(STORED DATA Opens)

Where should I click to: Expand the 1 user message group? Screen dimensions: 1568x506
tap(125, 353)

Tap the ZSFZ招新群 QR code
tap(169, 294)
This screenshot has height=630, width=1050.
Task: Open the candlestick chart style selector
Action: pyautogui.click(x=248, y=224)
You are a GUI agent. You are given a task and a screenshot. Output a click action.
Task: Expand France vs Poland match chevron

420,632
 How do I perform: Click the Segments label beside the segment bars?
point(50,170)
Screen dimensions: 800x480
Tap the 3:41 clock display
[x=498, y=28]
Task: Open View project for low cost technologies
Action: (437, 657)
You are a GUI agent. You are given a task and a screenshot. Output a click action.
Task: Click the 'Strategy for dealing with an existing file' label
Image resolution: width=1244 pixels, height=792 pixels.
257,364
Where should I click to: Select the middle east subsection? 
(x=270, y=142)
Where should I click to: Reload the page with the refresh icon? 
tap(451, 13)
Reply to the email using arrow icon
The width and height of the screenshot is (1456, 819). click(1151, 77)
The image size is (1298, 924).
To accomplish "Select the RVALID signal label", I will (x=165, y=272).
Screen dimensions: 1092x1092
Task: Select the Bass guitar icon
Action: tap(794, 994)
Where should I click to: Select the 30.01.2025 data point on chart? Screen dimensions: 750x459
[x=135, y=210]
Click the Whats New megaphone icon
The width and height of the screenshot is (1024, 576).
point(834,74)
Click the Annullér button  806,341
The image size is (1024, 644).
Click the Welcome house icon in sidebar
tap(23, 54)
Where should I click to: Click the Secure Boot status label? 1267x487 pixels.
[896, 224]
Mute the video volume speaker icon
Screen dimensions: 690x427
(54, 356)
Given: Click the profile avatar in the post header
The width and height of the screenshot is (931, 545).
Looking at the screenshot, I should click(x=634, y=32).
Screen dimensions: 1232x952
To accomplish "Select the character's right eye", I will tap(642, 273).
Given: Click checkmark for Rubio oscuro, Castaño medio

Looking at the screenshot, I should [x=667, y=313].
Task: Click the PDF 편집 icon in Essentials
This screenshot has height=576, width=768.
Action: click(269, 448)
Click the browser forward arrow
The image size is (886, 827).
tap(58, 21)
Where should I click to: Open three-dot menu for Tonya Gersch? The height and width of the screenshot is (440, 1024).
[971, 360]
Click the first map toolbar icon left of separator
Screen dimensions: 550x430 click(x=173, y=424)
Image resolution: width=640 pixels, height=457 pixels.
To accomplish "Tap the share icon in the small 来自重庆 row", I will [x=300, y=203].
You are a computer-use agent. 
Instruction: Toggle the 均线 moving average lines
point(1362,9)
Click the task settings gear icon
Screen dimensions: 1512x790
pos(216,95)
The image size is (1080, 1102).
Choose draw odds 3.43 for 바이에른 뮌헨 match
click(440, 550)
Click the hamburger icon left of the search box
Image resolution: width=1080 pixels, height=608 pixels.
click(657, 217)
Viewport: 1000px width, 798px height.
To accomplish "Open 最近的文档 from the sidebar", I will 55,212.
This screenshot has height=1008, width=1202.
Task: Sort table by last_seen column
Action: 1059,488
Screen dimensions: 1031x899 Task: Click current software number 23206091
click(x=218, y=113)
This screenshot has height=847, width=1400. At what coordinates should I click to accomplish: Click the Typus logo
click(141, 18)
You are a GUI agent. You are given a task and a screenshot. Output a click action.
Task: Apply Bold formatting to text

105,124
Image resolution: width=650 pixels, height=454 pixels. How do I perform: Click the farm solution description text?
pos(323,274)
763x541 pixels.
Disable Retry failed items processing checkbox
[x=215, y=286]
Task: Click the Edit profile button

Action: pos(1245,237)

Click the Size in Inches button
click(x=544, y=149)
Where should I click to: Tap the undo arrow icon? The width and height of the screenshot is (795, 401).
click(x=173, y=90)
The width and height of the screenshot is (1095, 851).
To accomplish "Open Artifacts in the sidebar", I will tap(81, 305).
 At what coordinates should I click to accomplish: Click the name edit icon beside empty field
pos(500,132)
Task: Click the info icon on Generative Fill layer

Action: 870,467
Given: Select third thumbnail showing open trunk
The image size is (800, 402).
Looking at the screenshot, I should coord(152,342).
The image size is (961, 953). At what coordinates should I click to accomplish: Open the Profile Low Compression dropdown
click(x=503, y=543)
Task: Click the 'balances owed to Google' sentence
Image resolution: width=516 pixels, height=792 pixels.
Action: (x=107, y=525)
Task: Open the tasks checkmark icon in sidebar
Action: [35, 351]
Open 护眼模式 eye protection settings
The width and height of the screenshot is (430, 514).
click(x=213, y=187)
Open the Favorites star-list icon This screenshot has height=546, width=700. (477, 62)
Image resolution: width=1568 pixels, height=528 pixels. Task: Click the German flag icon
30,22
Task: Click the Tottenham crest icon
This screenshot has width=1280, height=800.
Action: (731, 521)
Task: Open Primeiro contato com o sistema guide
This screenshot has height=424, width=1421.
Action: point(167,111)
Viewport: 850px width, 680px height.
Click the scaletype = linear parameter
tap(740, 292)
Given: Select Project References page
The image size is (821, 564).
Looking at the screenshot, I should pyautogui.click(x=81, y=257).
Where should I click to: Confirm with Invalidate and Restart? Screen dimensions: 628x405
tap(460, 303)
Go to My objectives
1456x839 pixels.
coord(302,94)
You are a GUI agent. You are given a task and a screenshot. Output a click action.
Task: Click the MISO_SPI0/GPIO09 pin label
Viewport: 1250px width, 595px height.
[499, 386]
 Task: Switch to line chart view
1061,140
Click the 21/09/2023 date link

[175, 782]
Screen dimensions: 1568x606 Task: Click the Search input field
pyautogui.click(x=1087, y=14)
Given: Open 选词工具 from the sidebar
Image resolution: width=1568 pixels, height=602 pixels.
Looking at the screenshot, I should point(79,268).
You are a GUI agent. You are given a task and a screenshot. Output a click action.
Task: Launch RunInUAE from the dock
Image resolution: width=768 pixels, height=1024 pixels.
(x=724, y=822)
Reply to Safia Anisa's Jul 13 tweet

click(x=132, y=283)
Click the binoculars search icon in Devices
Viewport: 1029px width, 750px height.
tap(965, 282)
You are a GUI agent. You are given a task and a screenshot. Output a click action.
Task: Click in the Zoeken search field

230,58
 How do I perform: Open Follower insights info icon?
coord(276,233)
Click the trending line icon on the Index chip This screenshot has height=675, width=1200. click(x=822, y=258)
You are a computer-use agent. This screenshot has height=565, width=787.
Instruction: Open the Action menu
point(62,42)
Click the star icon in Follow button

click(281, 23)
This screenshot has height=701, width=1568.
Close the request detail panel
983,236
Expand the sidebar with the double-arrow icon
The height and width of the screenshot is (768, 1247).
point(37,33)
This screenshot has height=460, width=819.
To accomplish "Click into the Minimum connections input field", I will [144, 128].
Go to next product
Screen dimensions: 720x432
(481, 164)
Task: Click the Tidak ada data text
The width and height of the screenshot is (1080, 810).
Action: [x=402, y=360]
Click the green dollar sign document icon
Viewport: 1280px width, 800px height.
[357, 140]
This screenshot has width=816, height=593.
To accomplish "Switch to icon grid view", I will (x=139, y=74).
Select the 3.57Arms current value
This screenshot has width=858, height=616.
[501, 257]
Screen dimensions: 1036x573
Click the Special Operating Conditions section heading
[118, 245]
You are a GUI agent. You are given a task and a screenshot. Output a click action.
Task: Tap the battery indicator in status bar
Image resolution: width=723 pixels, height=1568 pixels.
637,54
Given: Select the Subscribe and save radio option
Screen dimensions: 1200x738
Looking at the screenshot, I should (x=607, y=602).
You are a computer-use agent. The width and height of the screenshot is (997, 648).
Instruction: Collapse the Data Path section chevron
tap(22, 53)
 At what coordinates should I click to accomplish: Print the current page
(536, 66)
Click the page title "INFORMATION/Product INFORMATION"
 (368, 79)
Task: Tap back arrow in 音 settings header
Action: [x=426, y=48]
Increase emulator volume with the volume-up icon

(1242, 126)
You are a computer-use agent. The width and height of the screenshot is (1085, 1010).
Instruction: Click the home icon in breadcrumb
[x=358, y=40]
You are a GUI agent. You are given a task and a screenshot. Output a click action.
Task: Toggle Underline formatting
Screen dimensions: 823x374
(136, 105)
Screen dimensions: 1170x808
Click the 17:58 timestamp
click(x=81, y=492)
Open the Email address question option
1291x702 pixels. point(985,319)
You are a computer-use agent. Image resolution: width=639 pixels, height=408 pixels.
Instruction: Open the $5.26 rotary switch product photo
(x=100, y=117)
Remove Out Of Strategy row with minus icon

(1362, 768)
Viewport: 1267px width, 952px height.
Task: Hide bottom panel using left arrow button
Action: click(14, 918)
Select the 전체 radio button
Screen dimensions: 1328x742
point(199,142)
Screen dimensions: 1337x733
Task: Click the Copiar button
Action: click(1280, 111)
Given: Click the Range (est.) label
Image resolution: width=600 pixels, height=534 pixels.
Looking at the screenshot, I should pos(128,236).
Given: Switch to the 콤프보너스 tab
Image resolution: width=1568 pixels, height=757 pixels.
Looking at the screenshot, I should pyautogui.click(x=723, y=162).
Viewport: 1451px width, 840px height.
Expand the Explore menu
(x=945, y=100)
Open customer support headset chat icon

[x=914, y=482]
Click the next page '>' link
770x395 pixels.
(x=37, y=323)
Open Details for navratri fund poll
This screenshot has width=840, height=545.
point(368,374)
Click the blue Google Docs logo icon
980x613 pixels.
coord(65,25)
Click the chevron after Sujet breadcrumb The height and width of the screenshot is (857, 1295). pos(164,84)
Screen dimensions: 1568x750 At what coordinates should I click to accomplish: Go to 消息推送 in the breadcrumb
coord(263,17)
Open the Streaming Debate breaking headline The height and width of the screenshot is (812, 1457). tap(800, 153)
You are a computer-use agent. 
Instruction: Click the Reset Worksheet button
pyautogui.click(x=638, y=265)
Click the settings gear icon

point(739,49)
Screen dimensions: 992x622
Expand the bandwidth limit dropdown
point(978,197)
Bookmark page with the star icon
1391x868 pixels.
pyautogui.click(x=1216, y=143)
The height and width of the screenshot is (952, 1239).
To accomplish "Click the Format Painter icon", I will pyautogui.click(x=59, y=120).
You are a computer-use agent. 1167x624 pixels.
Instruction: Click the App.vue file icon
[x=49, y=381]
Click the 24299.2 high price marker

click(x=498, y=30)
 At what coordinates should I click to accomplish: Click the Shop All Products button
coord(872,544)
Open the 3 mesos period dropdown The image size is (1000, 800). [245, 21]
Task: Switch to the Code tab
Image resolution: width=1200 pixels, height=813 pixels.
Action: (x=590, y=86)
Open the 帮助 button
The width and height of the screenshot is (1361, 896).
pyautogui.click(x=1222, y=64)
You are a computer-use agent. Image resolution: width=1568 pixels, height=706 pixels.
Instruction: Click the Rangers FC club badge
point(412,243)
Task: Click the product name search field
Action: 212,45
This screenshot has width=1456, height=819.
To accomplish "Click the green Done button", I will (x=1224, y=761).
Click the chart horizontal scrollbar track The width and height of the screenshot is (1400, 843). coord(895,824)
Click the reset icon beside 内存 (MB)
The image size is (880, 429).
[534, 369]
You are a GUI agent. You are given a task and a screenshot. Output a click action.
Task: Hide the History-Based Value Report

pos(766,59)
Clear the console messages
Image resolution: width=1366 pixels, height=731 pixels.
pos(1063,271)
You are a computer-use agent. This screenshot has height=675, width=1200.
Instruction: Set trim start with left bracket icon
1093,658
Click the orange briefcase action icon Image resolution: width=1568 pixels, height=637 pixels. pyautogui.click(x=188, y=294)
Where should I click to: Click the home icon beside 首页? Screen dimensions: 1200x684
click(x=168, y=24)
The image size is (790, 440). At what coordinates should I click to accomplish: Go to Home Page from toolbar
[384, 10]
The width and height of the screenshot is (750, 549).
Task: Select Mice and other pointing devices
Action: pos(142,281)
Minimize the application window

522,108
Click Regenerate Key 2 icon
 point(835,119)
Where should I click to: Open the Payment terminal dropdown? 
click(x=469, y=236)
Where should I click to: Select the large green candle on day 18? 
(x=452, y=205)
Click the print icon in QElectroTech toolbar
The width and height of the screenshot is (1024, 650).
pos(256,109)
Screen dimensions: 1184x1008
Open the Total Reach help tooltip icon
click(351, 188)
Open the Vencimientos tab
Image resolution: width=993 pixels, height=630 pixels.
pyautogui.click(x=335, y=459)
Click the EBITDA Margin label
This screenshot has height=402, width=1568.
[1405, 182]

(STORED DATA Closes)

## REQUIRED ACTION
Copy out every line of the data that includes the word "Google".

## RESPONSE AREA
Task: Click the 'balances owed to Google' sentence
Click the blue Google Docs logo icon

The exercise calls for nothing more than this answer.